A collaborative week in Leiden

I spent the past week at the Lorentz Institute, the theoretical cosmology part of the physics community at Leiden University. My collaborators there are fellow members of CANTATA, an EU COST-Action that is mainly focused on creating and testing alternative theories of gravity, and I was awarded my second STSM (short-term scientific mission) by CANTATA to fund the trip.

I think it’s fair to say that collaborative work in science has never been easier; quite apart from the benefits that basic internet access brings (emails, Skype etc), there are also many tools and services that make working with others simple. For instance, we have GitHub, which is good for keeping track of your own projects but is also great for collectively working on a piece of code. My colleagues and I also use Slack as an alternative to email, for short messages and chatting, as well as sharing plots or snippets of code. The final stage in the process is supported by Overleaf, which we use to write together.

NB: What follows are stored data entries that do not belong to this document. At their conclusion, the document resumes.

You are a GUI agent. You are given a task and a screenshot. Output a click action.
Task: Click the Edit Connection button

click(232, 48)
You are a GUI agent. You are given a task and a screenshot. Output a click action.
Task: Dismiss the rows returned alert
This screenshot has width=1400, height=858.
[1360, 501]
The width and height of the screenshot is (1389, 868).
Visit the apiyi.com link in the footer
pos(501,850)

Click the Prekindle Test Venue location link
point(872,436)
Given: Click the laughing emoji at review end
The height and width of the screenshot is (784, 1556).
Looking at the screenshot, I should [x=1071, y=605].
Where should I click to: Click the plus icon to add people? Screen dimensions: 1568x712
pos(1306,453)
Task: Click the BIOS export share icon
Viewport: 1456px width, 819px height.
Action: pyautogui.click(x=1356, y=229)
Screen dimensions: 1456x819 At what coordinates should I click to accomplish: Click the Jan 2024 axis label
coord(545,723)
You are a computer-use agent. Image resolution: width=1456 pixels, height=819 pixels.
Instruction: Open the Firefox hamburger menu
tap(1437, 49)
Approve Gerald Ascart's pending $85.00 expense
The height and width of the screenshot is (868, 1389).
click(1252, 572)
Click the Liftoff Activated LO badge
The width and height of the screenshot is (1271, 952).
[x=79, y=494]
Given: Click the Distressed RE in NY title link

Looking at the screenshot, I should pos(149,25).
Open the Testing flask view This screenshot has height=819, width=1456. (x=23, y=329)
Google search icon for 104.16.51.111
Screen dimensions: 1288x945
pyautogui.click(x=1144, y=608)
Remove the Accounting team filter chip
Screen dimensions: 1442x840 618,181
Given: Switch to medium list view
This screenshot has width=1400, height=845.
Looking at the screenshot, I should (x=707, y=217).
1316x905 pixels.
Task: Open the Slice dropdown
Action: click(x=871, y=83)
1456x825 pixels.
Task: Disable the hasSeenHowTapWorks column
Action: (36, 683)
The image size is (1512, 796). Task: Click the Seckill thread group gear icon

However, not even the use of all these tools combined beats sitting in front of a computer or standing at the whiteboard together, hashing out ideas and moving the project forward, so I’m grateful to CANTATA for sparking this collaboration in the first place, and for their continued funding of our travel.

Besides the work on our project, I was able to attend the Colloquium Ehrenfestii on Wednesday night, a prestigious seminar series organised by the institute. The speaker of the week was Marc Mezard from PSL in Paris, talking about inference and statistical physics. The talk was well pitched and very well delivered, and the (free!) three course dinner beforehand was an added bonus.

The unique feature of the colloquium is the signature wall, where past speakers pencil their name and talk date onto the very fabric of the building, making a concrete record of the physics that has been debated and discussed in Leiden. Amongst the names are those of Einstein, Dirac, Jordan, Pauli, de Sitter, Bohr… the list goes on. Even though it’s a relatively small thing, it makes the greats of the field seem a little less distant and mythical, a little more human and tangible.